- **Your goal**
Which lines below contain the word "agent"? Copy each of them.

- **Entries shown**
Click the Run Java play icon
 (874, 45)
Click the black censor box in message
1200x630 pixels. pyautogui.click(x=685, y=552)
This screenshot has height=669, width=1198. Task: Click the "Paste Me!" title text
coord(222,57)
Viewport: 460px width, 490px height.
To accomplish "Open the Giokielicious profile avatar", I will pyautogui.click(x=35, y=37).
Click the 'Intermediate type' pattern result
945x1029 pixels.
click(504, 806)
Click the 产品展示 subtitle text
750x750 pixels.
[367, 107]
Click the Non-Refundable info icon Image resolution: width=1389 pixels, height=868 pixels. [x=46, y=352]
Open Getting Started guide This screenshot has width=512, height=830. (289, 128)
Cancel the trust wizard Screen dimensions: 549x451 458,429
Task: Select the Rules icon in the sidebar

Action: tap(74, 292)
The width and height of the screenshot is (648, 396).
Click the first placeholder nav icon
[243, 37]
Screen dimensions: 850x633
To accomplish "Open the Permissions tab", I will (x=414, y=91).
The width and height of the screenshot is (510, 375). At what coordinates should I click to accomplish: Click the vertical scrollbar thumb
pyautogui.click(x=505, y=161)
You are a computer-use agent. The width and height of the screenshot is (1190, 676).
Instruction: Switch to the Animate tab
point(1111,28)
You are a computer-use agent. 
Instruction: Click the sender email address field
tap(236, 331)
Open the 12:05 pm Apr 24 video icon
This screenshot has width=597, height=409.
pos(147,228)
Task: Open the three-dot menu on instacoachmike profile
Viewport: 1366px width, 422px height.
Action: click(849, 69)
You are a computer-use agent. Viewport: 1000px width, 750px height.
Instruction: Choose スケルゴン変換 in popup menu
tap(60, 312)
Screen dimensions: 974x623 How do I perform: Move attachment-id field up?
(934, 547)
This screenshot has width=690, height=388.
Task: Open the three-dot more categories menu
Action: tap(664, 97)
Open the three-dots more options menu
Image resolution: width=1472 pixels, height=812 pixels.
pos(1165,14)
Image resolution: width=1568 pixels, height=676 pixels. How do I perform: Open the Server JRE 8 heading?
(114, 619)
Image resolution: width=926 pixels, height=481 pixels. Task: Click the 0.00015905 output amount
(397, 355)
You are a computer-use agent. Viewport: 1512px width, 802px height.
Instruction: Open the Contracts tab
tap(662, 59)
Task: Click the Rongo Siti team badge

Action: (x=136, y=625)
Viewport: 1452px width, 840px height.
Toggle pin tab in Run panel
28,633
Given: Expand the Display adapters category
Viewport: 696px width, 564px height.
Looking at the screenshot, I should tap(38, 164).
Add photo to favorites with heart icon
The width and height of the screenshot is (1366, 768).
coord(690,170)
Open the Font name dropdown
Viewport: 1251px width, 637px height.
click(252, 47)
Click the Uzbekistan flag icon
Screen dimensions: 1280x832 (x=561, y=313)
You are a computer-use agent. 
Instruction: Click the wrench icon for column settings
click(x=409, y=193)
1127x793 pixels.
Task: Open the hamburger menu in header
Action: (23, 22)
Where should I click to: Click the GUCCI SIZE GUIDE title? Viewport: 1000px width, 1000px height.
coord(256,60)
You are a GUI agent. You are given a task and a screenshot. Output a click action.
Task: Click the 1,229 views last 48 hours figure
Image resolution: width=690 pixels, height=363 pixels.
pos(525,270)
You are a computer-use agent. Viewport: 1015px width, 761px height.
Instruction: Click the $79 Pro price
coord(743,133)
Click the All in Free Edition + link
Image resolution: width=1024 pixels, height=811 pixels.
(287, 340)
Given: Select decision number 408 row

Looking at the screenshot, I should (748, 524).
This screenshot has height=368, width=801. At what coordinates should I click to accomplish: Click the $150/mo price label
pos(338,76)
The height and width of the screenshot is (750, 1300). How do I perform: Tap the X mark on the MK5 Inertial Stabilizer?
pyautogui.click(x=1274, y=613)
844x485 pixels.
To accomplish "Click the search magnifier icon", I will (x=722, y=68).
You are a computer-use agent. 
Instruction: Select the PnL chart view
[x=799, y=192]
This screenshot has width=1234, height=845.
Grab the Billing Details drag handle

- **Response to the exercise**
You are a computer-use agent. The width and height of the screenshot is (1190, 676).
You are a computer-use agent. 
You are a computer-use agent. Viewport: 1000px width, 750px height.
You are a computer-use agent. Viewport: 1512px width, 802px height.
You are a computer-use agent. 
You are a GUI agent. You are given a task and a screenshot. Output a click action.
You are a computer-use agent. Viewport: 1015px width, 761px height.
You are a computer-use agent. 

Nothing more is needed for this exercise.